Print out every entry, keeping each line identical to the original.

------------------------------------

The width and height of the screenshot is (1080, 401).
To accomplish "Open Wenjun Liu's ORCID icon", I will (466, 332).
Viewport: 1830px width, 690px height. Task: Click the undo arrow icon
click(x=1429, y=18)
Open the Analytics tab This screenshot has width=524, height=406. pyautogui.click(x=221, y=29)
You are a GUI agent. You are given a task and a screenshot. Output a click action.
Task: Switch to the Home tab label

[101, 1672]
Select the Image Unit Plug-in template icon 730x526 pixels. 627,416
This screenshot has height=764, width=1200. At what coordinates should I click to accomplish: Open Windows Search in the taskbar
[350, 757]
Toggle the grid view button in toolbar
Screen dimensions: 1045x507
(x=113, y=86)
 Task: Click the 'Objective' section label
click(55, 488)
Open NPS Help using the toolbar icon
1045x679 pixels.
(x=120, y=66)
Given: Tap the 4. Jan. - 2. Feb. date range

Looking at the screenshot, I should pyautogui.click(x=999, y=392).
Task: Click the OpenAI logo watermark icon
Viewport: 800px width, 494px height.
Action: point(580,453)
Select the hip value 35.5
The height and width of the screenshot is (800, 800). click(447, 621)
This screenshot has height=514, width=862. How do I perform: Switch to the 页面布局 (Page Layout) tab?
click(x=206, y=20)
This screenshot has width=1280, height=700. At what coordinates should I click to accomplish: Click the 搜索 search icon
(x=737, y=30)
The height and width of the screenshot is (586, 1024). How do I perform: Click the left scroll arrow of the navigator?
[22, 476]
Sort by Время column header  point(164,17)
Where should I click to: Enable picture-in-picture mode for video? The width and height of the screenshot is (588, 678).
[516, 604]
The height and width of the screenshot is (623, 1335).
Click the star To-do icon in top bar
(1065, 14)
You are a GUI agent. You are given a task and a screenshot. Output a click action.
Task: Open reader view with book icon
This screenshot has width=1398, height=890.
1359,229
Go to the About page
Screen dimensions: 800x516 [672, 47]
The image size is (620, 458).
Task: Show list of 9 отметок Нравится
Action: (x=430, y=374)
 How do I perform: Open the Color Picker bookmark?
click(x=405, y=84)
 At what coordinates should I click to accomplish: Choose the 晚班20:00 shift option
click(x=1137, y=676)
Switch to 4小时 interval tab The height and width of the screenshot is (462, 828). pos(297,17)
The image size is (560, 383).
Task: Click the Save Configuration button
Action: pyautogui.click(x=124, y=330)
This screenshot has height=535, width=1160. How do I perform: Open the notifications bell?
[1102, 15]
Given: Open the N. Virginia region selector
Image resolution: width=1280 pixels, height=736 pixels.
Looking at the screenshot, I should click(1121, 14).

------------------------------------

**Response to this task**
The width and height of the screenshot is (1080, 401).
To accomplish "Open Wenjun Liu's ORCID icon", I will (466, 332).
Viewport: 1830px width, 690px height. Task: Click the undo arrow icon
click(x=1429, y=18)
Open the Analytics tab This screenshot has width=524, height=406. pyautogui.click(x=221, y=29)
You are a GUI agent. You are given a task and a screenshot. Output a click action.
Task: Switch to the Home tab label

[101, 1672]
Select the Image Unit Plug-in template icon 730x526 pixels. 627,416
This screenshot has height=764, width=1200. At what coordinates should I click to accomplish: Open Windows Search in the taskbar
[350, 757]
Toggle the grid view button in toolbar
Screen dimensions: 1045x507
(x=113, y=86)
 Task: Click the 'Objective' section label
click(55, 488)
Open NPS Help using the toolbar icon
1045x679 pixels.
(x=120, y=66)
Given: Tap the 4. Jan. - 2. Feb. date range

Looking at the screenshot, I should pyautogui.click(x=999, y=392).
Task: Click the OpenAI logo watermark icon
Viewport: 800px width, 494px height.
Action: point(580,453)
Select the hip value 35.5
The height and width of the screenshot is (800, 800). click(447, 621)
This screenshot has height=514, width=862. How do I perform: Switch to the 页面布局 (Page Layout) tab?
click(x=206, y=20)
This screenshot has width=1280, height=700. At what coordinates should I click to accomplish: Click the 搜索 search icon
(x=737, y=30)
The height and width of the screenshot is (586, 1024). How do I perform: Click the left scroll arrow of the navigator?
[22, 476]
Sort by Время column header  point(164,17)
Where should I click to: Enable picture-in-picture mode for video? The width and height of the screenshot is (588, 678).
[516, 604]
The height and width of the screenshot is (623, 1335).
Click the star To-do icon in top bar
(1065, 14)
You are a GUI agent. You are given a task and a screenshot. Output a click action.
Task: Open reader view with book icon
This screenshot has width=1398, height=890.
1359,229
Go to the About page
Screen dimensions: 800x516 [672, 47]
The image size is (620, 458).
Task: Show list of 9 отметок Нравится
Action: (x=430, y=374)
 How do I perform: Open the Color Picker bookmark?
click(x=405, y=84)
 At what coordinates should I click to accomplish: Choose the 晚班20:00 shift option
click(x=1137, y=676)
Switch to 4小时 interval tab The height and width of the screenshot is (462, 828). pos(297,17)
The image size is (560, 383).
Task: Click the Save Configuration button
Action: pyautogui.click(x=124, y=330)
This screenshot has height=535, width=1160. How do I perform: Open the notifications bell?
[1102, 15]
Given: Open the N. Virginia region selector
Image resolution: width=1280 pixels, height=736 pixels.
Looking at the screenshot, I should click(1121, 14).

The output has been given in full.